Este es el sentir del sector agrario del Bajo Guadalquivir que ve cómo sus problemas crecen pues ante la posibilidad de perder ayudas se enfrentan, también, a la sequía, la subida de los costes de producción y la imposibilidad de competir con países como Egipto o Suráfrica con productos que “pagan a precios que llegan al de recogida de aquí”, explicaba Juan Sánchez, presidente de la Cooperativa Las Marismas de Lebrija.
Para el presidente de la Cooperativa Las Marismas, la reforma de la PAC “tal como se está haciendo castiga mucho a Andalucía, sobre todo a las zonas productivas como el Bajo Guadalquivir”.
“El ministro de agricultura no puede discriminar de esta forma las tierras productivas y pretenden quitarnos ayudas a los que hemos estado produciendo toda la vida y haciendo inversiones, para dárselas a señores que no lo han hecho en otras comunidades autónomas y, eso, no debemos consentirlo Andalucía”, exponía Juan Sánchez.
“Andalucía solo tiene dos motores: el turismo, que ahora con la pandemia está muy mermado pero resurgirá porque tiene ayudas, y la agricultura que la están dejando”, añadía.
Por todo ello, Asaja, COAG y Cooperativas agro alimentarias han convocado una protesta y han realizado cortes en la N-IV a la altura de Lebrija.
500 tractores y 4000 agricultores han participado, según la organización, para exigir al ministro de Agricultura que modifique el Plan Estratégico de la PAC, que se aplicará del 2023 al 2027 y provocará pérdidas de 450 millones a los agricultores y ganaderos en Andalucía.
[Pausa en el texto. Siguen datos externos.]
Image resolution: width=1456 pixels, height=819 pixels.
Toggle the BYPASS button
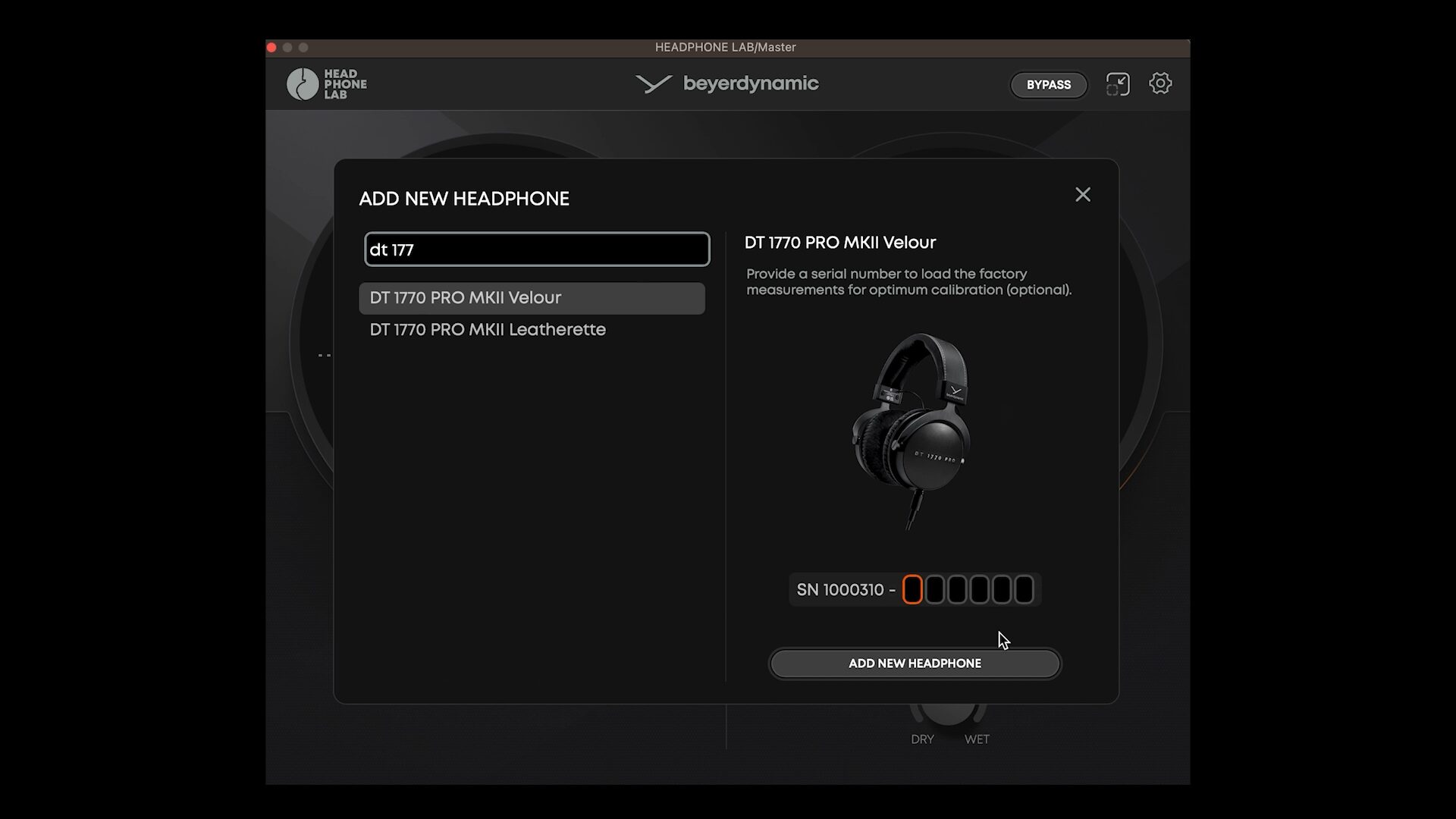(x=1048, y=85)
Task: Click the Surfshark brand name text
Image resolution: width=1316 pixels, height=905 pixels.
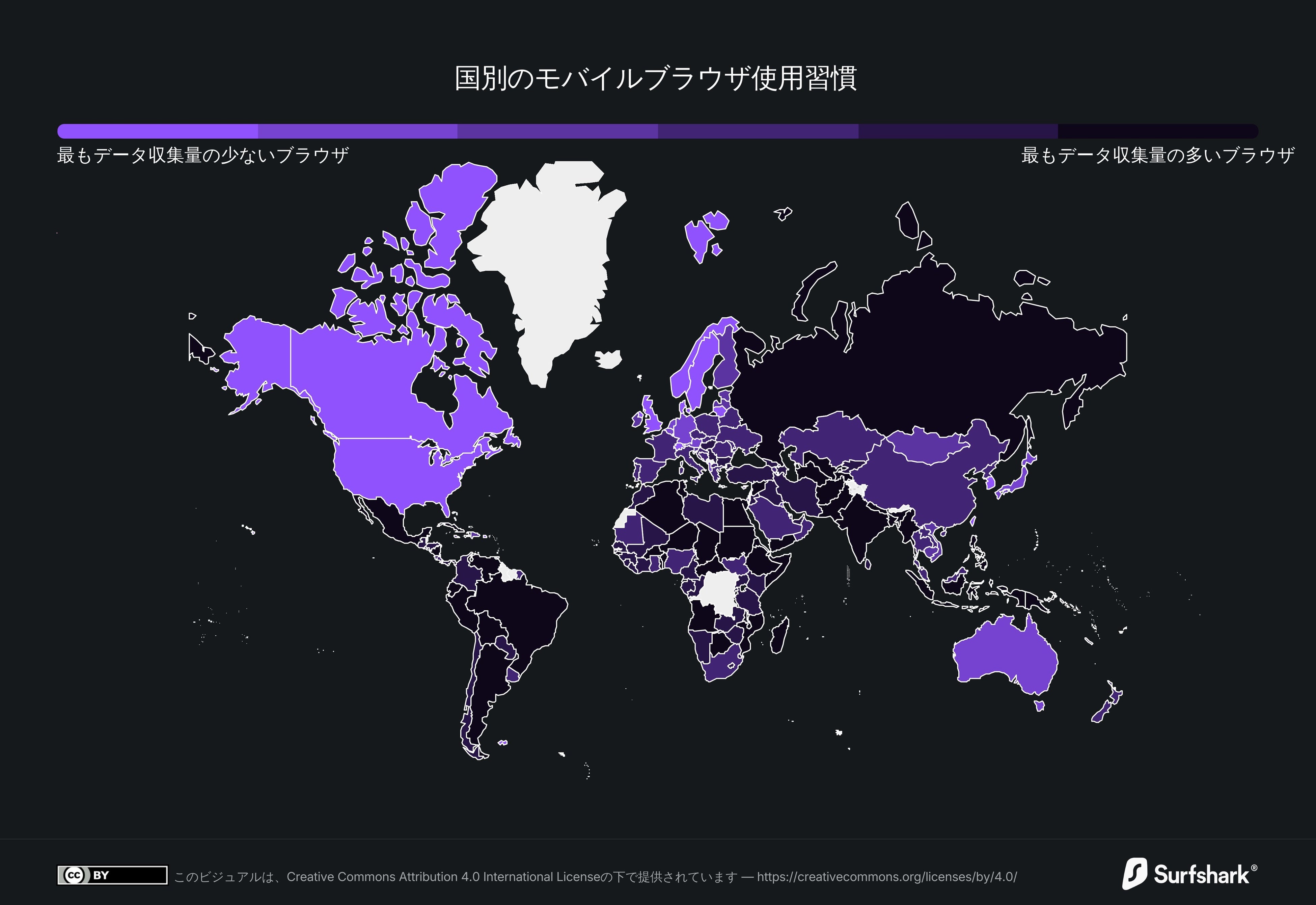Action: [x=1202, y=875]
Además, los agricultores demandan un Plan de Choque que ponga coto al incremento de los costes o al menos contribuya a paliarlos; una revisión de los acuerdos comerciales para exigir la reciprocidad en las producciones de terceros y el incremento de las medidas de control en frontera, para evitar la entrada de plagas y exigir el cumplimiento estricto de los contingentes y las fechas de entrada; adecuar la legislación y los coste laborales a la realidad del campo; puesta en marcha de la Ley de la Cadena Alimentaria para que se garanticen uno precios en origen justos, y por último, las organizaciones convocantes exigen también la defensa y la dignidad de esta actividad que es fundamental para alimentar a la población.